Our route was on a forest road with moderate grades and occasional views of the multiple mountain ranges.

It was a fine morning for a hike, the penultimate day of the summery stretch that has since been rudely interrupted by weather more typical of March than May.

Forest Road 900 branches off the Elkhorn Drive Scenic Byway northwest of Sumpter (see “If You Go ...” box above).

From the Byway it’s about 2.2 miles, with an elevation gain of 700 feet, to the divide that marks the county boundary. We drove up Road 900 for a little more than a mile, starting our hike near where the road runs beneath the Oregon Trail Electric Cooperative power line that goes to Granite.

The road runs through a classic Blue Mountains mixed-conifer forest. On the warmer, drier south-facing slopes big ponderosa pines share space with grand firs and Douglas-firs, while on the shadier north and east slopes, where snowdrifts defied the balmy air, the stand is a denser, more diverse combination of tamarack, lodgepole and grand fir.

The road switchbacks a couple times before reaching the 5,800-foot crest of the ridge in a wide saddle. This is the sort of remote mountain intersection that always intrigues me because it is such a natural rendezvous spot. I wonder how many gatherings have happened here, how many times hunters have paused on a snowy November day to talk about elk, or firefighters have stopped to spread a map across a pickup truck’s warm hood while searching for a reported plume of smoke.

Another road — the 850 — joins Road 900 here. Road 850 descends for a mile or so to Bull Run Creek and Gold Center, where a pipe spills frigid spring water at a turnout on the Elkhorn Byway.

As we didn’t want to regain several hundred feet of elevation, we opted to stay on Road 900, which is mostly flat as it contours along a slope.

I’m glad we did, not so much for the easier hiking but because of the views from the relatively lofty vantage point. First to appear between gaps in the forest — mostly young lodgepoles that recolonized this area following bark beetle outbreaks and fires decades ago — was shield-shaped Desolation Butte, its fire lookout tower barely discernible.

As the road continued south we had a fine view of Mount Ireland, another summit capped by a fire lookout that’s staffed each summer. Ireland’s lookout, though several miles closer, isn’t visible from this point, though — unlike the thickly forested (if curiously named) Desolation, Mount Ireland’s summit is mostly bare rock, so there was no need to perch its lookout atop a tower to afford the firewatcher an expansive view.

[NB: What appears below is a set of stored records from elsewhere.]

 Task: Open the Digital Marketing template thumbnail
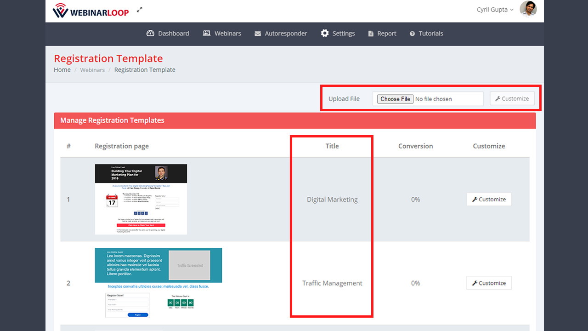click(x=141, y=199)
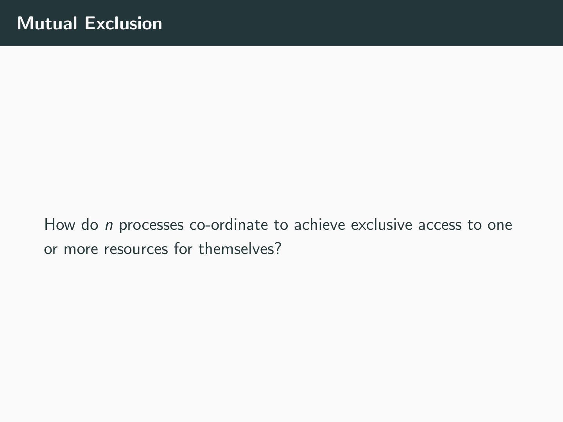This screenshot has height=422, width=563.
Task: Click the word "resources"
Action: pyautogui.click(x=136, y=249)
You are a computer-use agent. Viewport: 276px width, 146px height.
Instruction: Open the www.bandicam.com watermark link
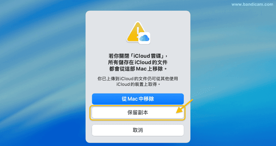click(252, 4)
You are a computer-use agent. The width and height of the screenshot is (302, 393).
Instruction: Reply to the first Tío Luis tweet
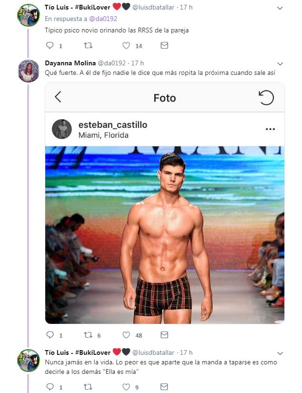point(50,46)
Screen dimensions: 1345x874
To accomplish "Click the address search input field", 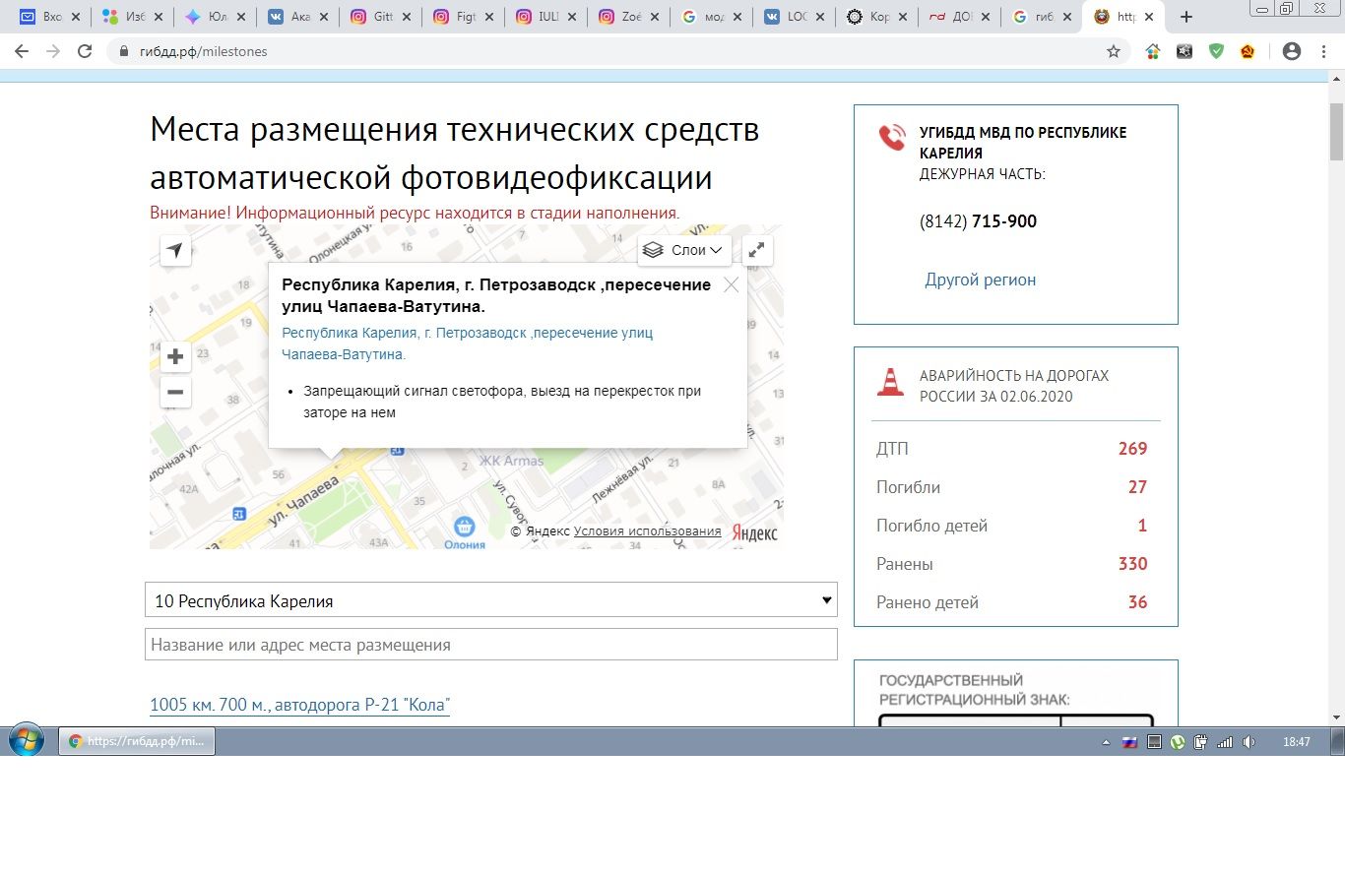I will (490, 645).
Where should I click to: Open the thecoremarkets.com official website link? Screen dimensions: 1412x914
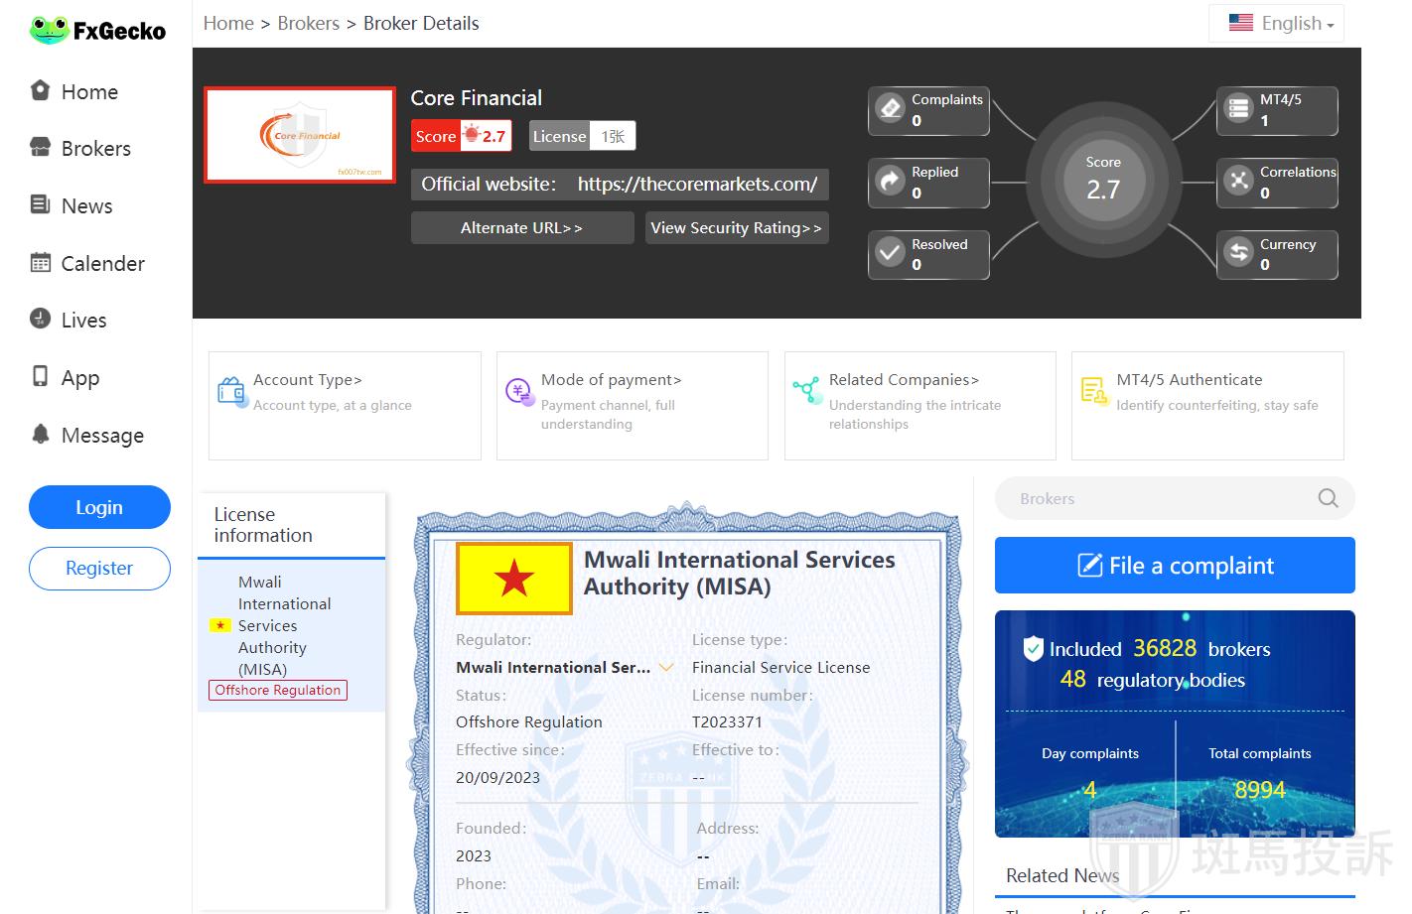point(697,184)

At each bend in the road another range came into sight — the Greenhorns, with the naked pinnacle of serpentine, the actual green horn, standing conspicuous below Vinegar Hill, the range’s apex; then Strawberry Mountain, tallest peak between the Elkhorns and Steens Mountain; and finally a brief glimpse, through a gap in the intervening ridges, of Dixie Butte.

I briefly considered making a loop hike — I generally abhor backtracking — but after a quick look at the map I decided against that option. To get back to the 900 Road junction we’d have had to walk nearly three miles on the shoulder of the Elkhorn Byway. Returning the way we’d come was both shorter and, perhaps more attractive on a day that had warmed into the 70s, much shadier.

The grandest viewpoint turned out to be almost within sight of where we parked. We came round a corner and suddenly the eastern horizon was dominated by the Elkhorns, and in particular Rock Creek Butte, highest in the range at 9,106 feet.